* [Task inputs]:
* * * * * * * * *

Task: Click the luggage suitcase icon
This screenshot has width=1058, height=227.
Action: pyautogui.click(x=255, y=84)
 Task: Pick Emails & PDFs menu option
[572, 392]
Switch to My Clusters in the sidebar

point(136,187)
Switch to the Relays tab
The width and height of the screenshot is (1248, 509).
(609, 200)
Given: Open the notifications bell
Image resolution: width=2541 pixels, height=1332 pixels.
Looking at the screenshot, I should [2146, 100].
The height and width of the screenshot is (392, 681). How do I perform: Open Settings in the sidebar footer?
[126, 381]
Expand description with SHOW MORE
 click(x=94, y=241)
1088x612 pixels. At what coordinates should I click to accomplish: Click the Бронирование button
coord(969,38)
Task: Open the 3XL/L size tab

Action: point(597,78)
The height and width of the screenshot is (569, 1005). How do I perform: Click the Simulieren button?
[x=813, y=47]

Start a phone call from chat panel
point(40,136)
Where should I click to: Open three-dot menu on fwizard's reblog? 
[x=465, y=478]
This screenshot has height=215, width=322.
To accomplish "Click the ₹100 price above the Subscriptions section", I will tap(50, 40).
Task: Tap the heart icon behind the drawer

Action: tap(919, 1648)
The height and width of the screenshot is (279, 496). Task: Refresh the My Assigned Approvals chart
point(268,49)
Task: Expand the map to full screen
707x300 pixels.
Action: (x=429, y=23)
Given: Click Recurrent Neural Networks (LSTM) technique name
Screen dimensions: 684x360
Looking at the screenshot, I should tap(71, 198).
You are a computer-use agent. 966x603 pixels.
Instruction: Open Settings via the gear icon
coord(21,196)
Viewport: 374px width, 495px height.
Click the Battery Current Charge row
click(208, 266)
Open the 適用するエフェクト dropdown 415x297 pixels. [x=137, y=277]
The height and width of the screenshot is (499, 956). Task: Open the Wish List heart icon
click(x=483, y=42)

* * * * * * * * *

* [Task details]: Rewrite every record above, substituting "side panel" for each occurrence of "sidebar" and leaving everything else unchanged.

* [Task answer]:
Task: Click the luggage suitcase icon
This screenshot has width=1058, height=227.
Action: pyautogui.click(x=255, y=84)
 Task: Pick Emails & PDFs menu option
[572, 392]
Switch to My Clusters in the side panel

point(136,187)
Switch to the Relays tab
The width and height of the screenshot is (1248, 509).
(609, 200)
Given: Open the notifications bell
Image resolution: width=2541 pixels, height=1332 pixels.
Looking at the screenshot, I should [2146, 100].
The height and width of the screenshot is (392, 681). How do I perform: Open Settings in the side panel footer?
[126, 381]
Expand description with SHOW MORE
 click(x=94, y=241)
1088x612 pixels. At what coordinates should I click to accomplish: Click the Бронирование button
coord(969,38)
Task: Open the 3XL/L size tab

Action: point(597,78)
The height and width of the screenshot is (569, 1005). How do I perform: Click the Simulieren button?
[x=813, y=47]

Start a phone call from chat panel
point(40,136)
Where should I click to: Open three-dot menu on fwizard's reblog? 
[x=465, y=478]
This screenshot has height=215, width=322.
To accomplish "Click the ₹100 price above the Subscriptions section", I will tap(50, 40).
Task: Tap the heart icon behind the drawer

Action: tap(919, 1648)
The height and width of the screenshot is (279, 496). Task: Refresh the My Assigned Approvals chart
point(268,49)
Task: Expand the map to full screen
707x300 pixels.
Action: (x=429, y=23)
Given: Click Recurrent Neural Networks (LSTM) technique name
Screen dimensions: 684x360
Looking at the screenshot, I should tap(71, 198).
You are a computer-use agent. 966x603 pixels.
Instruction: Open Settings via the gear icon
coord(21,196)
Viewport: 374px width, 495px height.
Click the Battery Current Charge row
click(208, 266)
Open the 適用するエフェクト dropdown 415x297 pixels. [x=137, y=277]
The height and width of the screenshot is (499, 956). Task: Open the Wish List heart icon
click(x=483, y=42)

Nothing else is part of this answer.